Oboje przenieśli wzrok z oświetlonego ROV-a za kopułą kokpitu na monitor. Obserwowali obraz z kamery „Snoopy'ego", gdy oddalał się od „Starfisha". Początkowo hangar wydawał się pusty, ale kiedy „Snoopy" wpłynął głębiej, zaczęły się pojawiać obiekty pokryte mułem.

– Zapasowy silnik do samolotu – powiedział Dirk na widok długiego metalowego bloku.

Summer wskazała na ekranie szafki wystające ze ścian hangaru.

– Założę się, że są tam narzędzia i części zamienne.

– Gdzieś na pewno jest podnośnik – dodał z żalem Dirk, wiedząc, że nie będą mogli wykorzystać żadnego narzędzia do uwolnienia się z pułapki.

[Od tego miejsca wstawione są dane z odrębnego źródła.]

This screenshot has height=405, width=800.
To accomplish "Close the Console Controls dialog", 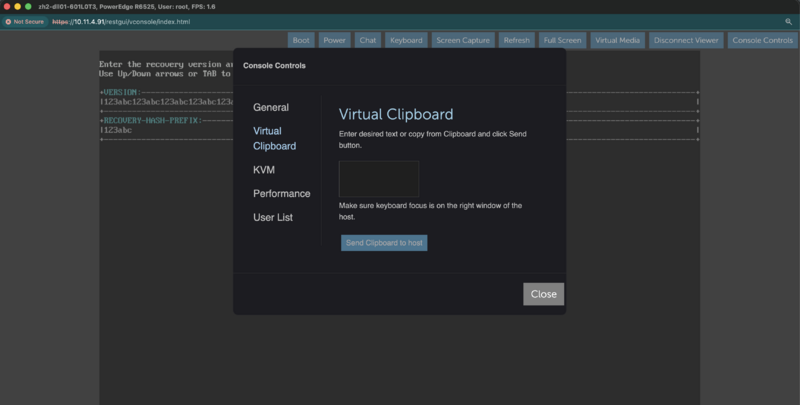I will 543,294.
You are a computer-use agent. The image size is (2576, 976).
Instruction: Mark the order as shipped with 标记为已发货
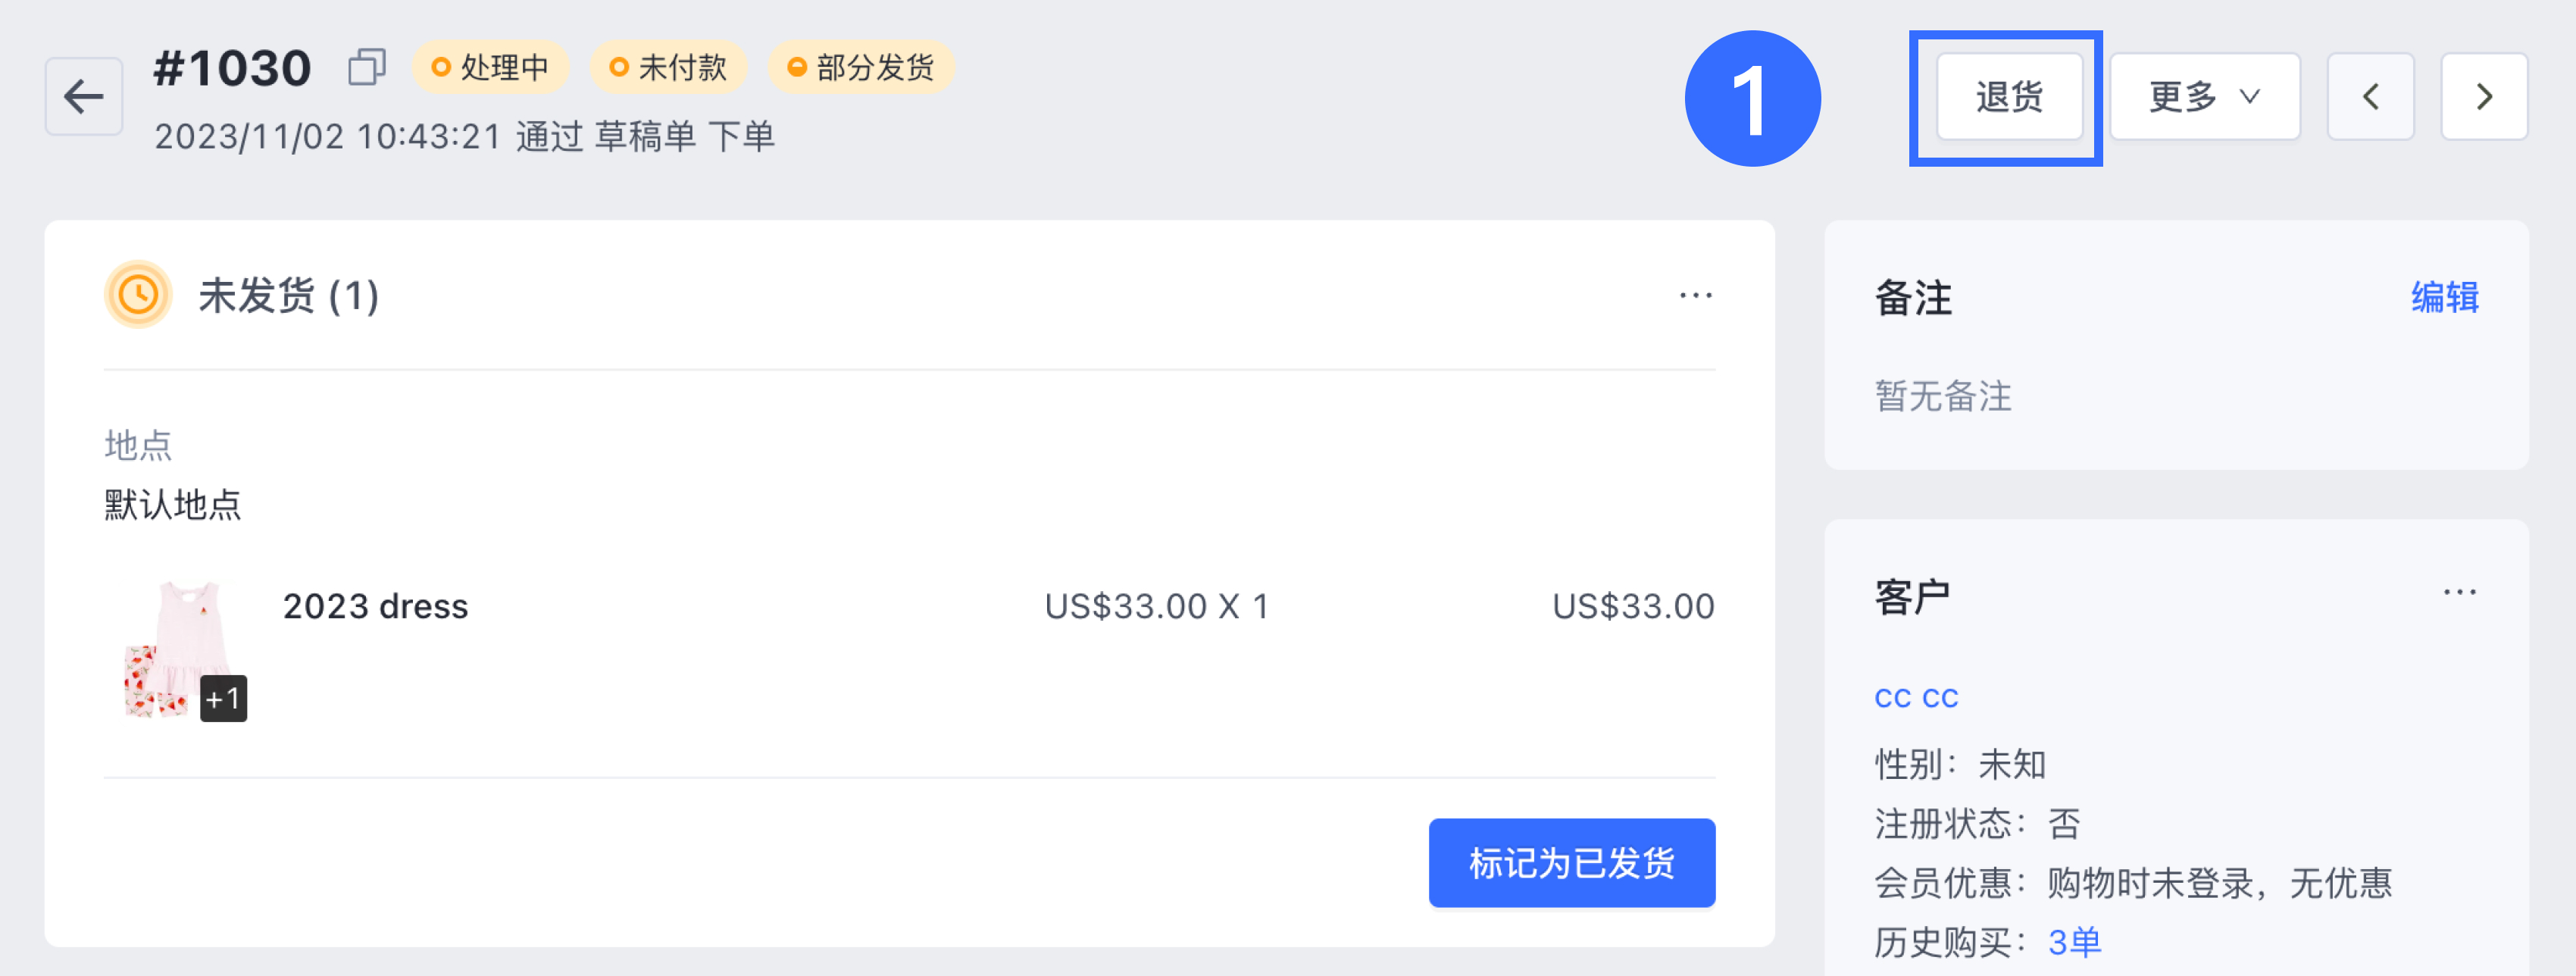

W polu widzenia ukazały się wiszące metalowe płaty. Dirk rozpoznał usterzenie pionowe i poziome samolotu. Skierował „Snoopy'ego" w bok i zobaczyli, że to opuszczony ogon hydroplanu Aichi M6A1 Seiran.

– O kurczę – mruknęła Summer, zaskoczona wielkością i dobrym stanem dwumiejscowego bombowca. – Nie do wiary, że zmieścił się tu taki samolot.

Dirk poprowadził „Snoopy'ego" wzdłuż hydroplanu, żeby przyjrzeć się maszynie. Skrzydła były umocowane do kadłuba, ale złożone w kierunku ogona jak u kaczki. Pod warstwą mułu widniały czerwone japońskie oznaczenia wymalowane na ich końcach.